Я закричал, Юрьев начал твердо возражать, что я не могу иначе поступить, как приняв от Думы помещение, что все гости стоят на счет Думы, что дети даже Пушкина, племянник Пушкина Павлищев (стоит в нашей гостинице) – все на счет Думы, что отказавшись принять гостеприимство Думы, я оскорблю ее, что это наделает скандалу, что Дума гордится, считая в числе гостей своих людей как я и проч., и проч. Я решил, наконец, что если и приму от Думы квартиру, то не приму ни за что содержания. Когда я воротился домой, то управляющий опять ко мне зашел спросить: всем ли я доволен, не надо ли мне еще чего-нибудь, покойно ли мне – всё это с самою подобострастною вежливостью. Я тотчас же спросил его: правда ли, что я стою на счет Думы?
- Точно так-с.
- А содержание?
- И все содержание Ваше тоже-с от Думы.
- Да я этого не хочу!
- В таком случае вы оскорбите не только Думу, но весь город Москву. Дума гордится, имея таких гостей, и проч.

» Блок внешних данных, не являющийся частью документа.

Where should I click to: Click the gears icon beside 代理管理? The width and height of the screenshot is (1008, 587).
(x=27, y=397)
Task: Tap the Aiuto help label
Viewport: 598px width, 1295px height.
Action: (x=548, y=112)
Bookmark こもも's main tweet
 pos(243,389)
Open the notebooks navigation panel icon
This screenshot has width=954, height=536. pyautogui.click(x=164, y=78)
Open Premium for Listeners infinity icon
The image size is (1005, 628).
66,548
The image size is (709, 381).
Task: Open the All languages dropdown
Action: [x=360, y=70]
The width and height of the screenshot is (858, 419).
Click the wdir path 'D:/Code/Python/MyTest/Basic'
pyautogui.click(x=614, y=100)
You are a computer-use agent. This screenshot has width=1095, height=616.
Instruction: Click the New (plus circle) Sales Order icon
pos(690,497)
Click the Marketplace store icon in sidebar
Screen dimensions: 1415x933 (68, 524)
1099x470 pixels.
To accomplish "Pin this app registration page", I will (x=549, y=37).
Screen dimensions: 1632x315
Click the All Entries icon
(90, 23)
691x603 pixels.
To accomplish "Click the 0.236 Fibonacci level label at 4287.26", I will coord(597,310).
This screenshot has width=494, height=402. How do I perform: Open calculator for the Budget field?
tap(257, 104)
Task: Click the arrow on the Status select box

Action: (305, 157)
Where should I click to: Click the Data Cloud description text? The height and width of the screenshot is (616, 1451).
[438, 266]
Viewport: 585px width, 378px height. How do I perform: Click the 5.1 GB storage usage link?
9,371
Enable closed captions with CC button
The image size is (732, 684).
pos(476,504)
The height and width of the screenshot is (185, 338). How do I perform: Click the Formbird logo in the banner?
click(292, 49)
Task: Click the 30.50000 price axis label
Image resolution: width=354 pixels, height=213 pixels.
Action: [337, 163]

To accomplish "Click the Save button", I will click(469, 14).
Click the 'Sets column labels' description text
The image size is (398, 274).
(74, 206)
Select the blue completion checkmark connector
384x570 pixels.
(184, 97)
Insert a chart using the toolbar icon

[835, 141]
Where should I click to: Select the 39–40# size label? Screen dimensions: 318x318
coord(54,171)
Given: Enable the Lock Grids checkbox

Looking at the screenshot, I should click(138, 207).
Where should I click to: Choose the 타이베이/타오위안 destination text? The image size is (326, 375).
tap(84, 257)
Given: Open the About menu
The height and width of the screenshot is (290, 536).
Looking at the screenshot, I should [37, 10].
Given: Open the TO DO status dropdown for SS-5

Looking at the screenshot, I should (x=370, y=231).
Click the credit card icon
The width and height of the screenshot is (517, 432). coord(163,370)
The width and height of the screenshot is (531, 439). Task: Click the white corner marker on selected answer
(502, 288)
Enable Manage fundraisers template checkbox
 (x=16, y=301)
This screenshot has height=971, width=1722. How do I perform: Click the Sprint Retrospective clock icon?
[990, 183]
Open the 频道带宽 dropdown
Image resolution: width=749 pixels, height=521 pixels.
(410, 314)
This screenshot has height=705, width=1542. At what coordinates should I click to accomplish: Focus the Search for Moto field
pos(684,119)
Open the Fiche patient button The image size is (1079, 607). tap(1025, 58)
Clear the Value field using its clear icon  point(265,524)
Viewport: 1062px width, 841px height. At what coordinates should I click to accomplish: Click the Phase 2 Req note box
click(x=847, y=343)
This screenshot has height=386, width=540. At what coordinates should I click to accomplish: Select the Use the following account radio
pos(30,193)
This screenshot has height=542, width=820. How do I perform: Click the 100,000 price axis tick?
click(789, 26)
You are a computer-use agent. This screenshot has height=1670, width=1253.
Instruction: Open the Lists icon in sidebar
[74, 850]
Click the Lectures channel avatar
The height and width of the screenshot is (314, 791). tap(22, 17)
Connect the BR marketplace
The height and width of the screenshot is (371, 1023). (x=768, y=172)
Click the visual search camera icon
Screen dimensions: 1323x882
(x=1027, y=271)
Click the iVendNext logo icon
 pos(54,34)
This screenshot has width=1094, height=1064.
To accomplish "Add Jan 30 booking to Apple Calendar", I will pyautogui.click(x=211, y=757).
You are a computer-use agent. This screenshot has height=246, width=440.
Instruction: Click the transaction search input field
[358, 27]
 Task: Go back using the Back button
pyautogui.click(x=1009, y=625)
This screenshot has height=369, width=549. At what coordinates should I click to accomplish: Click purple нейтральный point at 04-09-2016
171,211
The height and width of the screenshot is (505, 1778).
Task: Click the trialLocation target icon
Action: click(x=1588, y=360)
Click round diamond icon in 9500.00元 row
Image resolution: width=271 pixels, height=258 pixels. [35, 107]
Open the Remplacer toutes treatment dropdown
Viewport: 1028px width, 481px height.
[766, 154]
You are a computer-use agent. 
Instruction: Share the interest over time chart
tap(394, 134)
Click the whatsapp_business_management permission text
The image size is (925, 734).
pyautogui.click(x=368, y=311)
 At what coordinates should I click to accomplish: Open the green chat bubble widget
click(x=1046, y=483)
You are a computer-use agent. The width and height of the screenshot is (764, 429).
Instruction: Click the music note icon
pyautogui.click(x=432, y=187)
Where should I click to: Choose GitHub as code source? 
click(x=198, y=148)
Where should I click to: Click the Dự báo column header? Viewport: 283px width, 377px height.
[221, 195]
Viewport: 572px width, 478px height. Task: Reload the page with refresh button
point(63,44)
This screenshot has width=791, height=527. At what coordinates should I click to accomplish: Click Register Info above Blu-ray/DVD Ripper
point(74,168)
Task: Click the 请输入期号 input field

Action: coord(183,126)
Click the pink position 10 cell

Что мне теперь, Аня, делать? Не принять нельзя, разнесётся, войдёт в анекдот, в скандал, что не захотел, дескать, принять гостеприимство всего города Москвы и проч. Потом вечером я спрашивал Лаврова и Юрьева, - и все удивляются моей щепетильности и прямо говорят, что я оскорблю всю Москву, что это запомнится, что об этом толки будут. Таким образом, решительно вижу, что надо принять полное гостеприимство. Но зато как же это меня стеснит! Теперь буду нарочно ходить обедать в рестораны, чтоб, по возможности, убавить счет, который будет представлен гостиницей Думе. А я-то два раза уже был недоволен кофеем и отсылал его переварить погуще: в ресторане скажут: ишь на даровом-то хлебе важничает. Два раза спросил в конторе почтовые марки: когда представят потом счёт Думе, скажут: ишь обрадовался, даже марки на казённый счет брал! Так что я стеснён, и иные расходы непременно возьму на себя, что, кажется, можно устроить».
Если Бога нет, то всё позволено, - говорит персонаж Достоевского, озвучивая собственную мысль автора. Но если представить, что найдена «формула Бога», то тогда ведь тоже всё позволено человеку. Достоевский эту формулу не нашёл, но своим творчеством он благословляет на её поиски. Его художественный гений говорит: «Образумьтесь. Бросьте истощать свой дух напрасными поисками». А сидящий в нём двойник-рационалист, гения перекрикивая, настаивает: «Ищите, ищите - и непременно обрящете».